El Comando Central de los Estados Unidos (CENTCOM) confirmó que la Marina estadounidense obligó a 21 buques a regresar a sus puertos de origen tras la implementación de un bloqueo naval contra Irán el pasado 13 de abril, provocado por el colapso de las negociaciones bilaterales en Islamabad, Pakistán.
El operativo se expandió rápidamente hacia aguas abiertas, interrumpiendo el transporte de crudo iraní mucho más allá del Estrecho de Ormuz. Durante sus patrullajes en el Mar Arábigo, el destructor de misiles USS Michael Murphy interceptó diversas embarcaciones comerciales.
“Desde el inicio del bloqueo, 21 barcos han cumplido con las directrices de las fuerzas estadounidenses de dar la vuelta y regresar a Irán”, precisó el CENTCOM en la red social X. A principios de la semana, la agencia también liberó un audio donde se escucha a un marino desviar un buque mercante en el Golfo de Omán: “Gracias por su cooperación”.
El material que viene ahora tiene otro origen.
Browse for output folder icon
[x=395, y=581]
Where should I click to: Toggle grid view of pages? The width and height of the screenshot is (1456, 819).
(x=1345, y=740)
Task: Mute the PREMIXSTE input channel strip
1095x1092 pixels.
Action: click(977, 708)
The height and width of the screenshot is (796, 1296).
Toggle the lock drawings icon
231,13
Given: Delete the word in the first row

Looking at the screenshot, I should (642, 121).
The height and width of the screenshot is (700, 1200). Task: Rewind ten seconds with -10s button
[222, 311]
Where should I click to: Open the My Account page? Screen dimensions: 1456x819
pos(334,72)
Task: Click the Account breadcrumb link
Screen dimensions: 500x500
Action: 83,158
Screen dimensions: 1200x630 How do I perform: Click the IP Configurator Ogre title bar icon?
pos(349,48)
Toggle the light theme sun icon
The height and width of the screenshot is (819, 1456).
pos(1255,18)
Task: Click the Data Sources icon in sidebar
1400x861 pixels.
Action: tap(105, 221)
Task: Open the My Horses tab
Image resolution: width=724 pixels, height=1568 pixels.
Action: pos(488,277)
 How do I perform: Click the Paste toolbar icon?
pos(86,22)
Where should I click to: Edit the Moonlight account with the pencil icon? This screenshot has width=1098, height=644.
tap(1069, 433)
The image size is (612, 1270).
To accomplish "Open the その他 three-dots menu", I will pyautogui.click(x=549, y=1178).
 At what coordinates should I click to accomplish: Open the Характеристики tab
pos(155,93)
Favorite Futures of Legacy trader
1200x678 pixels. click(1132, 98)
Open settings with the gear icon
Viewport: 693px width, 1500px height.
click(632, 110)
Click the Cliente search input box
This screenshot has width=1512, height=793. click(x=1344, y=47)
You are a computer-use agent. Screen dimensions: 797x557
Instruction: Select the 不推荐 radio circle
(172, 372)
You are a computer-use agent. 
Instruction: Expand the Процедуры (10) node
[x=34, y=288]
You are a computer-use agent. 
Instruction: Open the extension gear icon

Datos de Lloyd’s Maritime citados por The Wall Street Journal indican que al menos cinco petroleros vinculados a Irán con destino a Malasia cambiaron de rumbo bajo advertencia de intercepción. El buque Kariz, de bandera iraní y cargado con casi un millón de barriles de crudo, desvió su ruta cerca de Sri Lanka. A la par, el superpetrolero sancionado Andromeda modificó su trayectoria en el Océano Índico con casi dos millones de barriles. Dos petroleros vacíos, el Amak y el Elisabet, también dieron la vuelta en el Golfo de Omán al acercarse a la flota estadounidense.